On 1 July the curfew was imposed on all inhabitants, but Jews were ordered to stay indoors longer than others – from 6 in the evening until 7 in the morning. On 5 July all Jews between the ages of 18 and 50 were required to register with the German authorities, and also to turn in their radios. A small Jewish ghetto was established.

In mid-July in the city ambulatory 56 Jews, including some boys, were castrated. This was organized by a local doctor, head of the police and head of German army units located in the city. All the remaining Jews were shot starting from 9 August in Vecsaule forest.

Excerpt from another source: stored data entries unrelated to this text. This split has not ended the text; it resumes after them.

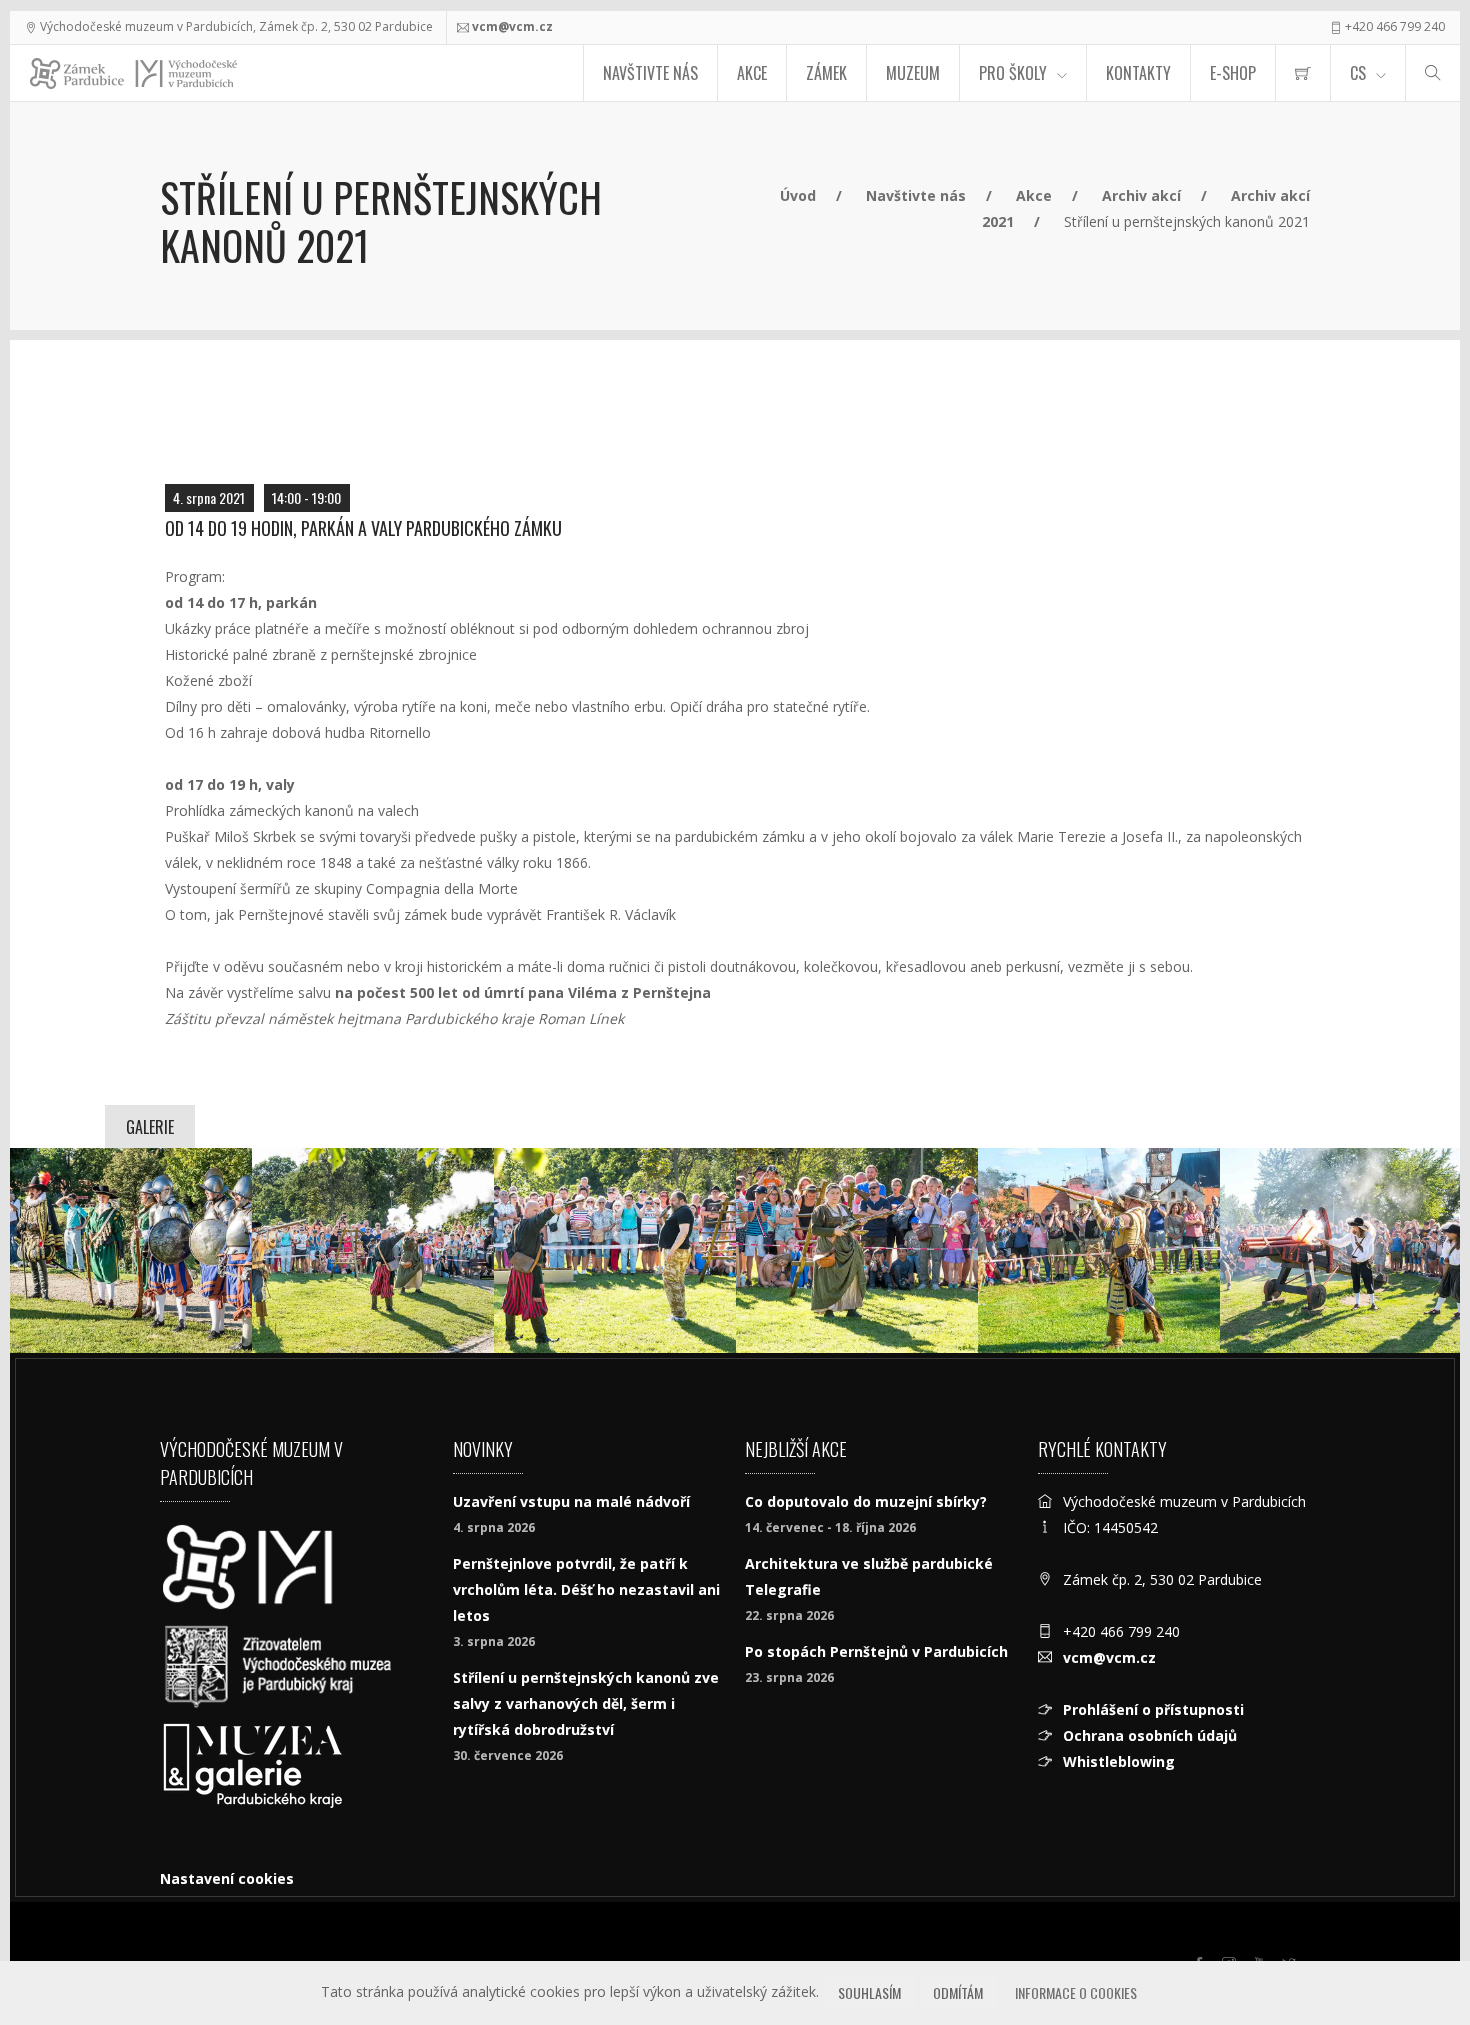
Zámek (826, 73)
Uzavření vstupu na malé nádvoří (571, 1501)
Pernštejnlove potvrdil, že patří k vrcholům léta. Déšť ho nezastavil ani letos (586, 1589)
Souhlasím (869, 1992)
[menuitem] (1303, 73)
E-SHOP (1233, 73)
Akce (752, 73)
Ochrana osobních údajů (1150, 1735)
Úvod (798, 195)
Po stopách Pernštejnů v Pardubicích (876, 1651)
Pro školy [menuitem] (1013, 73)
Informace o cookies (1076, 1992)
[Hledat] (1433, 73)
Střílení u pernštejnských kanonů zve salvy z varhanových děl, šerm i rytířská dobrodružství (586, 1703)
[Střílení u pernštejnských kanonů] (131, 1250)
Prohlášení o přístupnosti (1153, 1709)
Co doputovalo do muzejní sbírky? (866, 1501)
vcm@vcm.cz (512, 26)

Historians estimate that in the nearby woods Germans and their Latvian helpers from Arajs Kommando shot around 500-700 Bauska Jews and 150-200 Jews from nearby villages. On 18 August 1941 there was an ad in the local newspaper that the belongings “left behind” by Jews are to be auctioned off.

==Demography==
- 2669 Jews in 1835.
- 2226 Jews in 1850.
- 2745 Jews in 1897 (42% of total population).
- 604 Jews in 1920.
- 919 Jews in 1925.

==Notable rabbis==
- Mordecai ben Abraham Rabbiner, rabbi between 1800 – 1830. Born in 1758 near Bauska. Died in 1830 in Bauska.
- Aaron bar Elhanan Israelson, rabbi between 1830 - 1832. Pupil of Chaim of Volozhin. After Bauska moved to Riga, where he died in 1851.
- Jacov Bendetman, rabbi between 1833 – 1861. Came from a family of Lithuanian rabbis. Died in Bauska.
- Mordecai ben Joseph Eliasberg, rabbi between 1861 – 1889. Studied in Volozhin yeshiva. One of the pioneers of Religious Zionism.
- Ezekiel ben Hillel Lifschiz, rabbi between 1889- 1895. Born in Raseiniai, Lithuania. After Bauska serves as rabbi in Płock and Kalisz.
- Abraham Isaac Kook. Rabbi between 1895 – 1904. The first Ashkenazi chief rabbi of Mandatory Palestine.
- Chaim Yitzchak Bloch Hacohen, rabbi between 1905-1915 and 1920–1922. Born in Lithuania, died in 1948 in USA.
- Moshe Solomon Stul, rabbi from 1924 and apparently until 1941.

==Landmarks==
- Location of synagogue, Rīgas street 35. Building destroyed during the war. Location of Bauska Jewish memorial, dedicated on 15 October 2017.
- Former kosher slaughterhouse and meat shop, Rīgas street 37. Renovated brick buildings now used as a shop.
- Former Hasid prayer house, Kalna street 2.
- Former yeshiva and house of rabbis, Kalna street 20.
- Former mikveh, Upes street 3.
- Former printing house of Nahman Yankelovich, Rūpniecības street 5. The first Bauska newspaper was printed here by Yankelovich between 1893 and 1915.